By David Crow
Financial Times Magazine
Anthony De La Rosa was 22 when a player on his college baseball squad introduced him to a new drug: Oxycodone. “We weren’t just smoking weed any more. We would go to practice, come back and snort Oxy in the dorm rooms. At that time, I was told it was a muscle relaxant, so I didn’t know about addiction. I didn’t know anything.”

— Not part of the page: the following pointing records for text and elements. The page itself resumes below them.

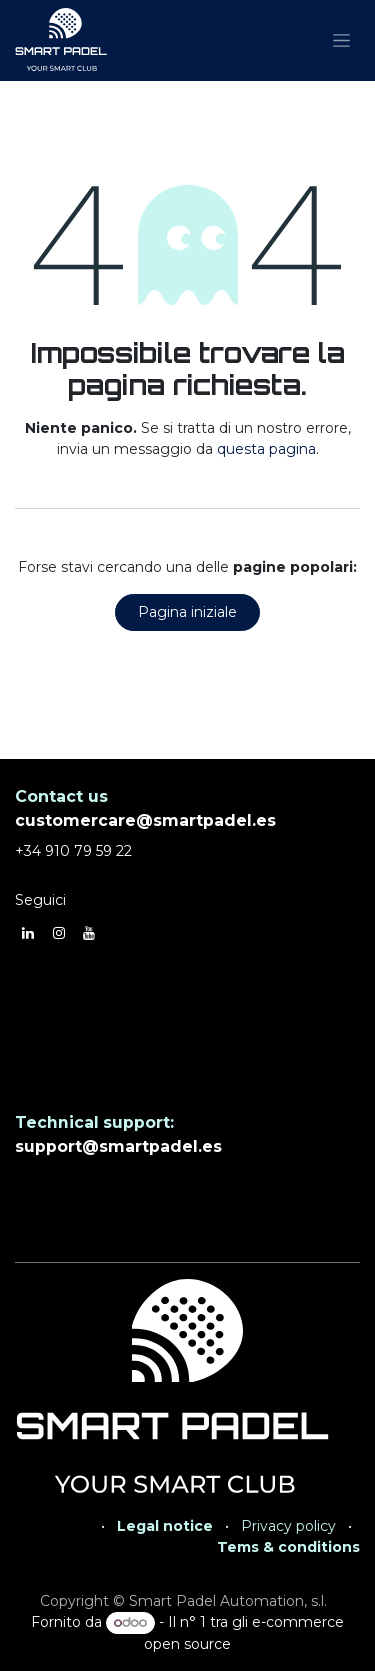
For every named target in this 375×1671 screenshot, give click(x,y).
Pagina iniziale (187, 612)
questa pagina (266, 449)
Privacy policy (288, 1526)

In fact, Oxycodone is a highly addictive painkiller and a molecular cousin of heroin. When De La Rosa encountered it in 2012, America was awash with opioid painkillers. Doctors prescribed 234 billion milligrams of morphine equivalent that year, nearly 10 times more than two decades earlier. They were emboldened by research, paid for by Big Pharma, which claimed there was little risk of addiction — despite centuries of evidence documenting the dangers of the euphoria-inducing opium poppy.
The marketing power of drug companies and laissez-faire attitude of doctors has fuelled one of the worst public-health epidemics of modern times, which ended up proving ruinous for De La Rosa and millions of others. Middle-aged patients with bad backs became addicts. Teenagers pilfered tablets from their parents. And when the pills started to run out, many turned to heroin. In 2016, 42,200 Americans died from an overdose, more than from either car accidents or gun violence.
I meet De La Rosa, a native of Queens, New York, on a snowy morning at Odyssey House, a publicly funded residential rehab centre in East Harlem. He has a tall, athletic build that befits a former college sports star and is dressed as though he has just come from church: blue cardigan, crisp pale shirt, red striped tie. With a stare at once earnest and intense, he recounts how it all went wrong.
Although people in recovery are encouraged not to glorify the past, he cannot help remembering the good days. “I still have memories of a time when I wasn’t worried, when everything was all right. I liked the feeling I got when I took Oxy. The pills did their job, they always made me feel good.”